§ **Exercise text**
The 50-year-old sued Philip William Doyle for injuries he said he sustained from being sexually assaulted by the owner of the Kogarah Mecca Cinema in the late 1980s.
In the NSW Supreme Court on Friday, Justice David Davies awarded the man $1,353,850 which included amounts for past and future economic loss, and for stress, anxiety and hurt feelings.
"Quite apart from the psychiatric injury which the plaintiff developed at a later time, the plaintiff undoubtedly suffered shame and hurt, and feelings of disgust about himself whilst he was a teenager," he said.
"Those feelings clearly continued into his adulthood because of the difficulty he had in disclosing the sexual assaults both to family members and in the context of group counselling."
Doyle, now 79, was jailed in 2012 after being convicted of sex offences against the then teenager, a person under the age of 16.
He didn't give evidence at the civil hearing.
Justice Davies accepted the plaintiff's evidence in relation to four sexual assaults, including one which occurred after Doyle persuaded the boy to pose for photos wearing a pair of very tight Speedos.
He told the teenager he had connections to the modelling world and said, "You would make a good model, you have nice skin".
"I consider that the plaintiff was an honest witness who gave his evidence in a matter-of-fact way without emotion or embellishment.," he said.
"Indeed, the lack of any emotion tended to provide support for the depressive disorder diagnosed by the psychiatrists"
The judge also was "entirely satisfied" the sexual assaults caused or substantially contributed to his psychiatric diagnosis.
The man said he started to become a different person after the incidents, feeling dirty and disgusted with himself, while his level of confidence in himself and his identity began to crumble.
"He would retreat from social situations, and he became a loner, feeling he had nothing good to offer anyone as a friend or person."
He said he developed addictions to alcohol, cigarettes, and pornography in his late teens, and would become obsessive about keeping control of his life and privacy.
He feared being exposed as "the dirty, disgusting, pathetic boy that he felt he had become", losing all sense of direction and ambition.
"He felt these incidents set a pattern for his life and had a negative impact on all his relationships with family and friends, as well as his career."
His ex-wife and his daughter referred to him as being uninterested, unemotional and disconnected from life.
They said he struggled with expressing his emotions and had difficulty dealing with personal conflict.
"The evidence demonstrates that the plaintiff has been badly affected as a result of these assaults from the age of 15 to the present," the judge said.
"Subject to the success of any treatment he undergoes, he is likely to experience the effects of them for the remainder of his life.
"All that can reasonably be expected is some improvement.
"He has suffered a life-long injury, principally from the wrongdoing of the defendant."

§ **Your tasks**
**1.** Write out part of the court report word for word: begin at the words "In the NSW Supreme" and stop after "the age of 16.".
**2.** Answer these questions from the court report.
(a) How much did Justice David Davies award the man?
(b) In what year was Doyle jailed?
(c) What addictions did the man say he developed in his late teens?
The stored data after this point is separate material, unconnected to the court report.

Stored data
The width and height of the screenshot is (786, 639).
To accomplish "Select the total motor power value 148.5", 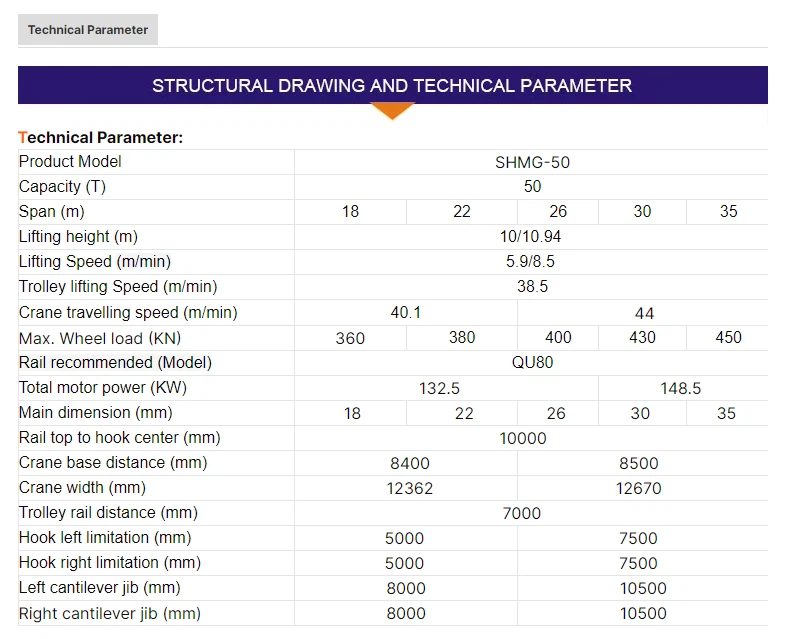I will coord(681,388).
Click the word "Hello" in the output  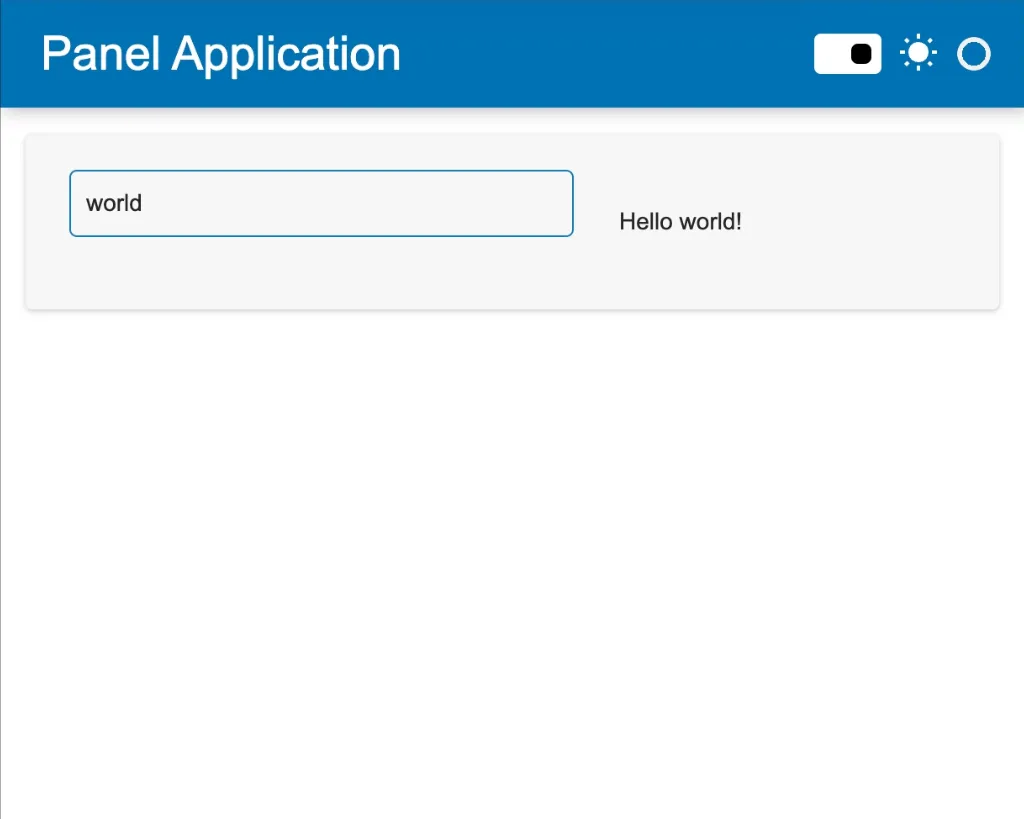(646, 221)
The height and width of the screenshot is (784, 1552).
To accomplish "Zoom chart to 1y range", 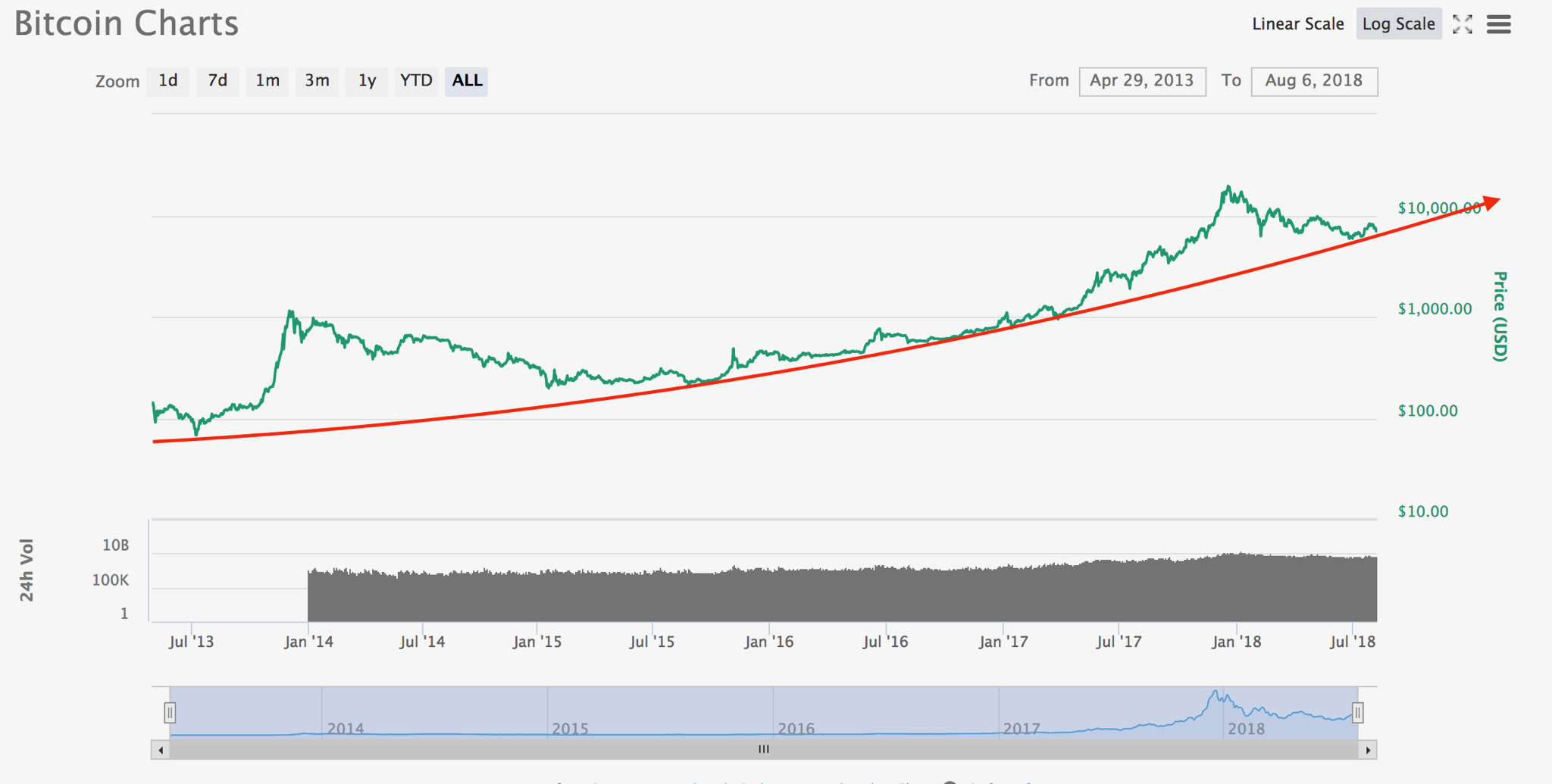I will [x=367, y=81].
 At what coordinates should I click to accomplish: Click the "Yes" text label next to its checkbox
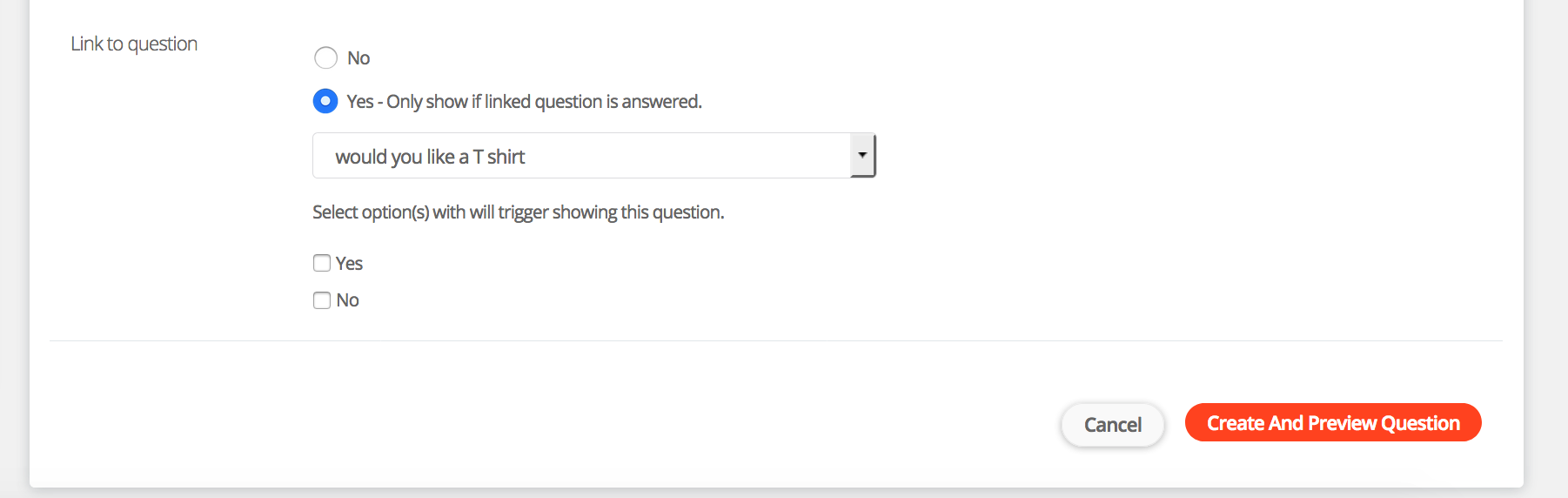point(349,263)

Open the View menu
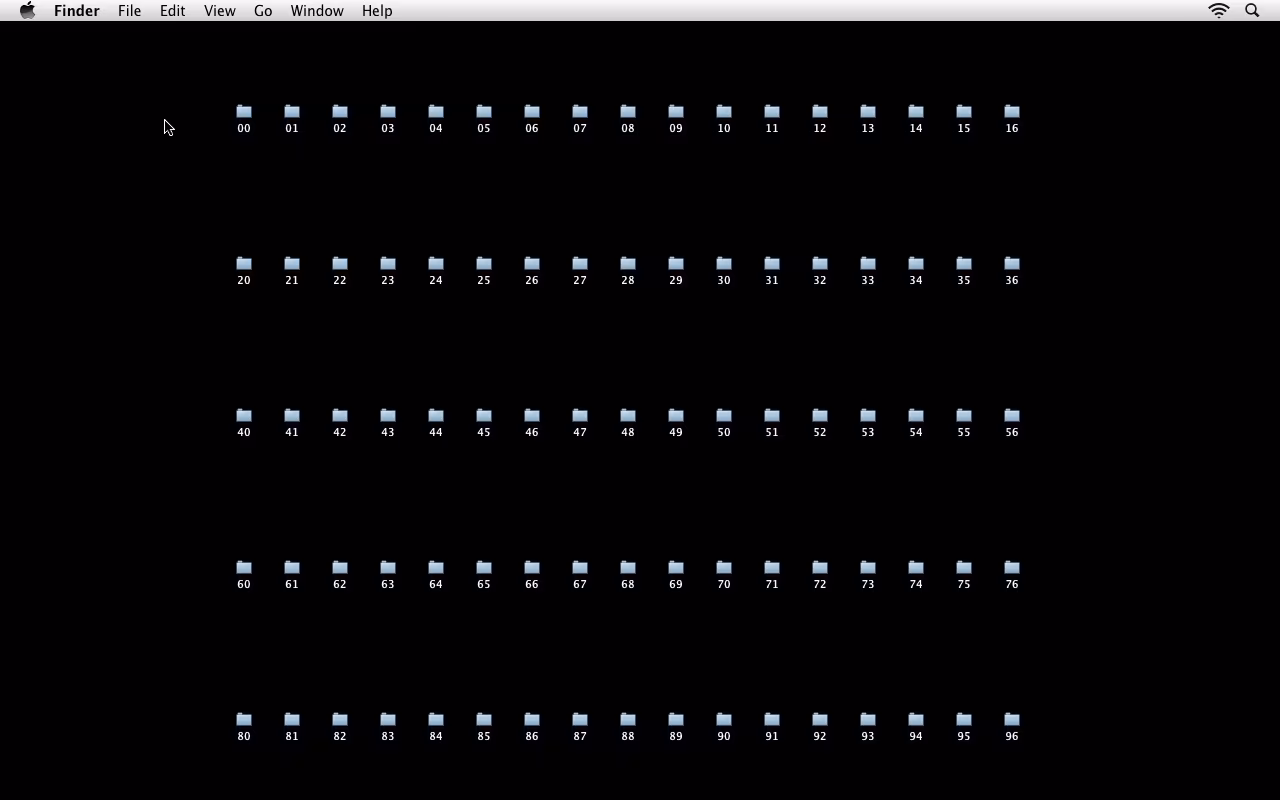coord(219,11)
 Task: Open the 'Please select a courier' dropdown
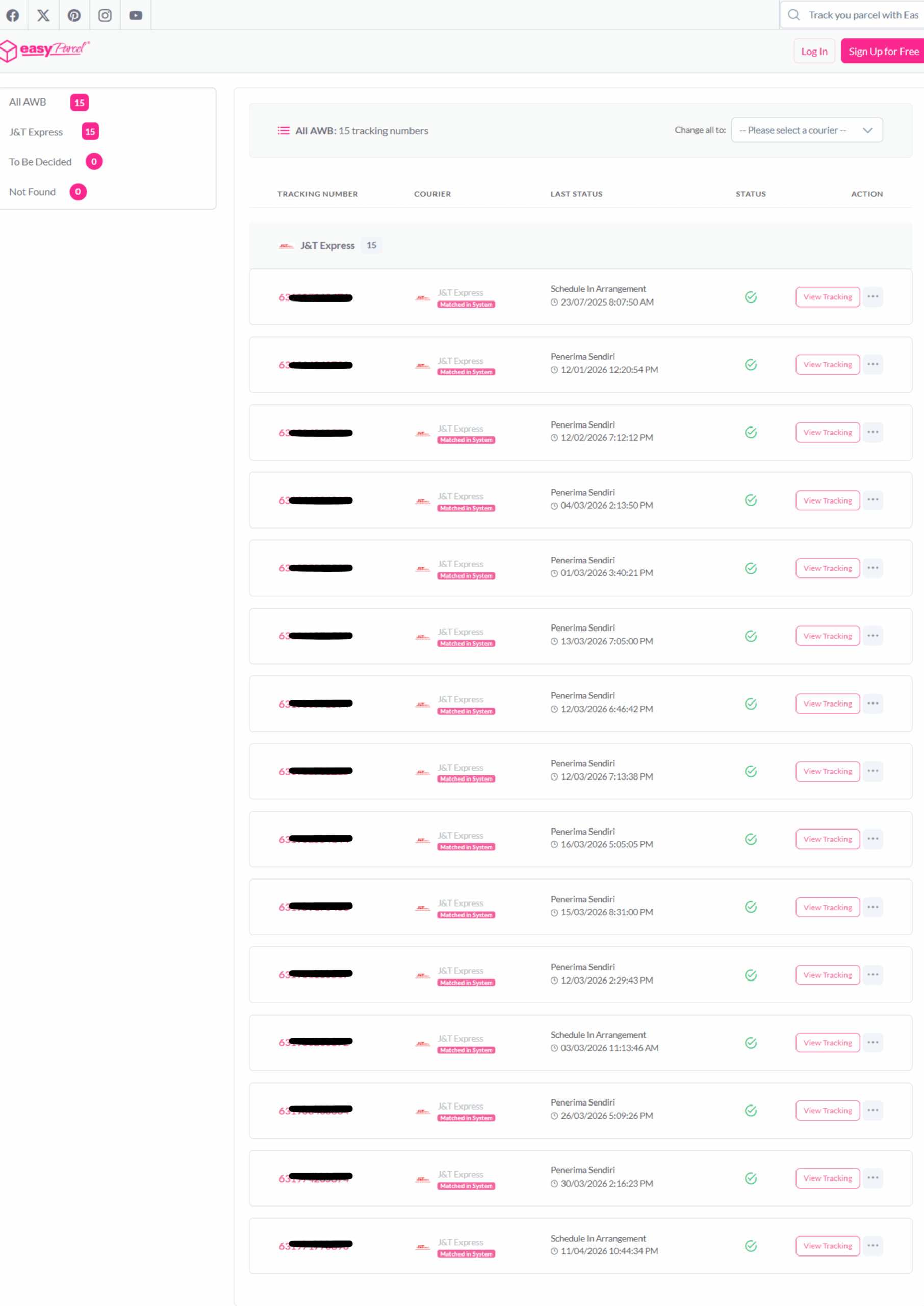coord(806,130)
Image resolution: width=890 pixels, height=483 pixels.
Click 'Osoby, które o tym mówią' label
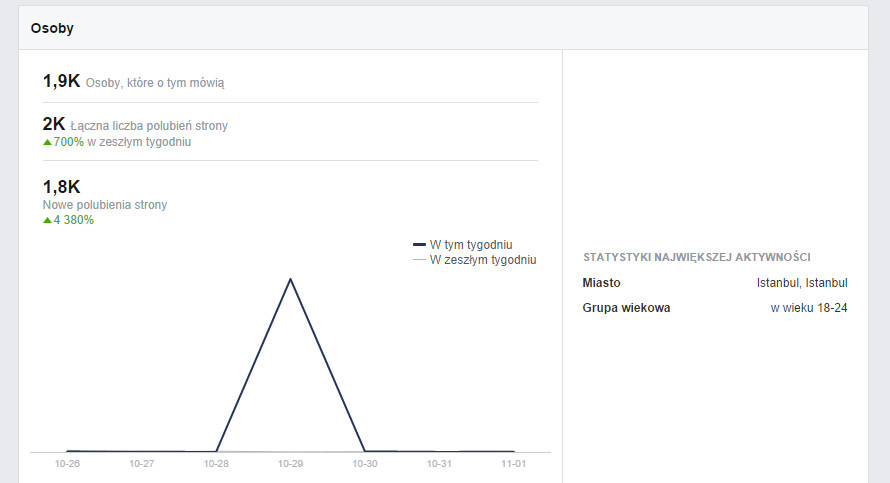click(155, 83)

§ **Answer list**
**1.**
In the NSW Supreme Court on Friday, Justice David Davies awarded the man $1,353,850 which included amounts for past and future economic loss, and for stress, anxiety and hurt feelings.
"Quite apart from the psychiatric injury which the plaintiff developed at a later time, the plaintiff undoubtedly suffered shame and hurt, and feelings of disgust about himself whilst he was a teenager," he said.
"Those feelings clearly continued into his adulthood because of the difficulty he had in disclosing the sexual assaults both to family members and in the context of group counselling."
Doyle, now 79, was jailed in 2012 after being convicted of sex offences against the then teenager, a person under the age of 16.

**2.**
(a) $1,353,850
(b) 2012
(c) Alcohol, cigarettes, and pornography